■ 本文抜粋:
* * * * * * *
イラク:喉元過ぎれば熱さを忘れる
2023年の夏は、本邦でも多くの地域が天災級の熱波に見舞われ、水の需給や農作物の生産に大きな影響が出た。一方、過去にも何度か記事にしてきたとおり、イラク、特にその南部の諸県では地域の存亡にもかかわる水不足が過去何年も続いている。中でも最も深刻な状態にある地域の一つとして常に挙げられているのが、ムサンナー県だ。ムサンナー県と言えば、本邦では「とある事情」により最もよく知られているイラクの県のはずだ。県の名前でピンと来なくても、同県の県庁所在地がサマーワ市だと聞けば、より大勢の人がそれがなんだか気付くはずだ。技術的な理由により、本来のアラビア語の名称の長母音を省いた「ムサンナ県」、「サマワ市」と呼んでいた報道機関も多かったことから、こちらの名称の方が通りがいいかもしれない。
* * * * * * *
■ 作業内容: 本文抜粋の「イラク:喉元過ぎれば熱さを忘れる」から「方が通りがいいかもしれない。」までを、「熱波」を「猛暑」に変えて書き直してください。
* * * * * * *
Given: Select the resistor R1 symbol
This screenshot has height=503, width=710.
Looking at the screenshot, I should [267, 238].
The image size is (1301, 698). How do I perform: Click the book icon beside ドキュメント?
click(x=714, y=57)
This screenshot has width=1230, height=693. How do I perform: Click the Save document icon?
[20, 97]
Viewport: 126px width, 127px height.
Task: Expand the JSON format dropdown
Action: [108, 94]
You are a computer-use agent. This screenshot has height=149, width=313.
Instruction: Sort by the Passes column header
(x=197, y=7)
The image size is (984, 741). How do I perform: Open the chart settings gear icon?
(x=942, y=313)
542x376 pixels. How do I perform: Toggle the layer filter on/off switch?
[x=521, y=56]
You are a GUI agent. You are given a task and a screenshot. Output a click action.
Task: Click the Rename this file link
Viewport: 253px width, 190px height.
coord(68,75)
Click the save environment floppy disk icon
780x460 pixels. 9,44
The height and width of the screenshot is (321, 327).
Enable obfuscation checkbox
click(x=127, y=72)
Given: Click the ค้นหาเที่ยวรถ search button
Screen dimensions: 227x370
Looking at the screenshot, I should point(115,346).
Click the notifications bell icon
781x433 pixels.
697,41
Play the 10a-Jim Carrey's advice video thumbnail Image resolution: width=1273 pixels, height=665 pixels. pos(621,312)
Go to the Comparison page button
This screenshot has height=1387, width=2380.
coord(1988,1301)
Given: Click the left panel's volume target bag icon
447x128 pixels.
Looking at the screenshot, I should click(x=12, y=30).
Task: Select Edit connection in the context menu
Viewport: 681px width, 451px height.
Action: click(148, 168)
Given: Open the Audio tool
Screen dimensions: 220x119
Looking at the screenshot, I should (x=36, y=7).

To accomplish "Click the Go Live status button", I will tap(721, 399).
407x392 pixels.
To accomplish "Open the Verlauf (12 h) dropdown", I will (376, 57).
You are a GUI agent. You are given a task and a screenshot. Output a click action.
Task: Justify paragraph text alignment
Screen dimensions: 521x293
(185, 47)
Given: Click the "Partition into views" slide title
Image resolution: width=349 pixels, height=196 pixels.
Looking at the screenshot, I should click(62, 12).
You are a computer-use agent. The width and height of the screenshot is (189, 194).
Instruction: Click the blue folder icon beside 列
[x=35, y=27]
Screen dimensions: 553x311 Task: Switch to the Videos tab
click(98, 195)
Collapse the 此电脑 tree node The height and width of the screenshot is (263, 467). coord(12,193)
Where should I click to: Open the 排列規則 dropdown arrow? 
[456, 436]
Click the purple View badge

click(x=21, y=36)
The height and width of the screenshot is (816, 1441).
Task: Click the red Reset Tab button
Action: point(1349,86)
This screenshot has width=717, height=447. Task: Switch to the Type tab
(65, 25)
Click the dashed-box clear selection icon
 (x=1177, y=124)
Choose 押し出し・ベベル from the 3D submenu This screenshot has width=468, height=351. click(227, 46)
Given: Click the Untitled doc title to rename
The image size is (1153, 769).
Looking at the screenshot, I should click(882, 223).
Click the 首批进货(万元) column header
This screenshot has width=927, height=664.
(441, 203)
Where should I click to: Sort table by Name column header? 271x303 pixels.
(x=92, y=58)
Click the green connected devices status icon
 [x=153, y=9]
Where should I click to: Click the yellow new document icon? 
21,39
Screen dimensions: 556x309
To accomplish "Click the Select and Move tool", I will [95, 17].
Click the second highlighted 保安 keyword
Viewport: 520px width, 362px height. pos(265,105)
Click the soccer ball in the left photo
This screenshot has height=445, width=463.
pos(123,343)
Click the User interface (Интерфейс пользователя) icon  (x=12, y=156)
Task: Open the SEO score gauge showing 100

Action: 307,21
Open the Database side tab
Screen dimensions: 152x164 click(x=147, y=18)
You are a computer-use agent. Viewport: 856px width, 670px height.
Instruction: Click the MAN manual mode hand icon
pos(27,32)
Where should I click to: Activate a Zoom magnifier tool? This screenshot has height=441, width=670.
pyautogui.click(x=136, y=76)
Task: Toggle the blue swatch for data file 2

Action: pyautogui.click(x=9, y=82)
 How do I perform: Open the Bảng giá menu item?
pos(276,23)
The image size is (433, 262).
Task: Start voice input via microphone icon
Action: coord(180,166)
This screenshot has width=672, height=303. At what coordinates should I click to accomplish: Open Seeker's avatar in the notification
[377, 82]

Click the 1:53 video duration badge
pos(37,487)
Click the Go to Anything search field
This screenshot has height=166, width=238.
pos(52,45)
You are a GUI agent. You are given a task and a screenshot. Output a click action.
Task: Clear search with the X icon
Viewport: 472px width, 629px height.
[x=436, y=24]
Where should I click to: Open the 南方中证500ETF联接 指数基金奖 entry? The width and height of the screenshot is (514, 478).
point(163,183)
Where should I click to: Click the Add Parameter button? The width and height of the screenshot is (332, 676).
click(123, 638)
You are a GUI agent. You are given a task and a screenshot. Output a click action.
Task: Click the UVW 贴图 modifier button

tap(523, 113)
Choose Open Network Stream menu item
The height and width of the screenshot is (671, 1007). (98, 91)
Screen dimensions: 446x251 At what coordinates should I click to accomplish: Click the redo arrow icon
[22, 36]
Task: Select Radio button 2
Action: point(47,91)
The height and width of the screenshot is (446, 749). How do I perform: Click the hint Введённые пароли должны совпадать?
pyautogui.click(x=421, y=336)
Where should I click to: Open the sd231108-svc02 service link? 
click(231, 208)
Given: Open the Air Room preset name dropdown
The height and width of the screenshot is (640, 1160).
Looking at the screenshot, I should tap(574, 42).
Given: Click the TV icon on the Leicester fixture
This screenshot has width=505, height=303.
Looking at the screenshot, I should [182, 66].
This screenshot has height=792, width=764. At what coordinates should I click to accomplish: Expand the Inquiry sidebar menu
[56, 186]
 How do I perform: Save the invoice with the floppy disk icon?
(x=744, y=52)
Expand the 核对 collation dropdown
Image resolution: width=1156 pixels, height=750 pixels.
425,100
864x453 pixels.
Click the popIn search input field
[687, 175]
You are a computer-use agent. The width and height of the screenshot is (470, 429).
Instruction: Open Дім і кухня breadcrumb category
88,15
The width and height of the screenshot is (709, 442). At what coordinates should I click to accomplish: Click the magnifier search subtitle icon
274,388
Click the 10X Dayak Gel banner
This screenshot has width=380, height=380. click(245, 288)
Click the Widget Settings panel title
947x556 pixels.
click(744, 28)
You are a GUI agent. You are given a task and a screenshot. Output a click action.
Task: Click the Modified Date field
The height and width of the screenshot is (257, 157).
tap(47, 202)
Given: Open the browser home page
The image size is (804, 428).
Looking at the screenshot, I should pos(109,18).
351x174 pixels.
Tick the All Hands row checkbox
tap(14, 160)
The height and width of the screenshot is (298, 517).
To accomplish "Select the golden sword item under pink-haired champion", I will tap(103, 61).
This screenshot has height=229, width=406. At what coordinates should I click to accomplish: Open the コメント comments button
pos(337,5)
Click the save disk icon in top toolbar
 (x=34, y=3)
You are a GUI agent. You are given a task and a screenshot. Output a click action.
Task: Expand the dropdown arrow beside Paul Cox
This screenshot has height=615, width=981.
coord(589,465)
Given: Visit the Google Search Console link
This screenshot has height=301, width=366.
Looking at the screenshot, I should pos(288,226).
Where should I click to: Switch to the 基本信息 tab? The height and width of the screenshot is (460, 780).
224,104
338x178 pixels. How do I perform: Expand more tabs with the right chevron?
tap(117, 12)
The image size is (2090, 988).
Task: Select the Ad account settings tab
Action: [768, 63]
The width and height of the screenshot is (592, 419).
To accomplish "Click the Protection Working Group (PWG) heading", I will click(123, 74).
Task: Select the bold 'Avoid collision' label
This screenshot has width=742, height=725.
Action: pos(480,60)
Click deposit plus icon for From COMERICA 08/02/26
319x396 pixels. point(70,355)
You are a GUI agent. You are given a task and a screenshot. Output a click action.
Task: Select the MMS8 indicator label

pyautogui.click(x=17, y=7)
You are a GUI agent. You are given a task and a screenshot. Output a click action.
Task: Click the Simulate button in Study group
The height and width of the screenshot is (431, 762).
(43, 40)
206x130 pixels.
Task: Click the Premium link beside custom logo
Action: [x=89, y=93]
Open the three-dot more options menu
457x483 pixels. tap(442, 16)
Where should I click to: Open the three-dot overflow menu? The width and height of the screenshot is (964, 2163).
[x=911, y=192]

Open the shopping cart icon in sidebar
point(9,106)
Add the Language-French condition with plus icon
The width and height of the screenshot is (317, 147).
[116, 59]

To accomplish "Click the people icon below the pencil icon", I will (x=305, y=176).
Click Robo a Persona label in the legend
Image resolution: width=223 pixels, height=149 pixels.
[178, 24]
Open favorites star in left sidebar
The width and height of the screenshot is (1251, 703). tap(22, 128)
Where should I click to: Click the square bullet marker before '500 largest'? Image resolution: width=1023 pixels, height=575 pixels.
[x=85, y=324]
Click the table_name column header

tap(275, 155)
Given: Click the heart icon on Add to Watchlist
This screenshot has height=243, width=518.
* * * * * * *
■ 回答欄:
イラク:喉元過ぎれば熱さを忘れる
2023年の夏は、本邦でも多くの地域が天災級の猛暑に見舞われ、水の需給や農作物の生産に大きな影響が出た。一方、過去にも何度か記事にしてきたとおり、イラク、特にその南部の諸県では地域の存亡にもかかわる水不足が過去何年も続いている。中でも最も深刻な状態にある地域の一つとして常に挙げられているのが、ムサンナー県だ。ムサンナー県と言えば、本邦では「とある事情」により最もよく知られているイラクの県のはずだ。県の名前でピンと来なくても、同県の県庁所在地がサマーワ市だと聞けば、より大勢の人がそれがなんだか気付くはずだ。技術的な理由により、本来のアラビア語の名称の長母音を省いた「ムサンナ県」、「サマワ市」と呼んでいた報道機関も多かったことから、こちらの名称の方が通りがいいかもしれない。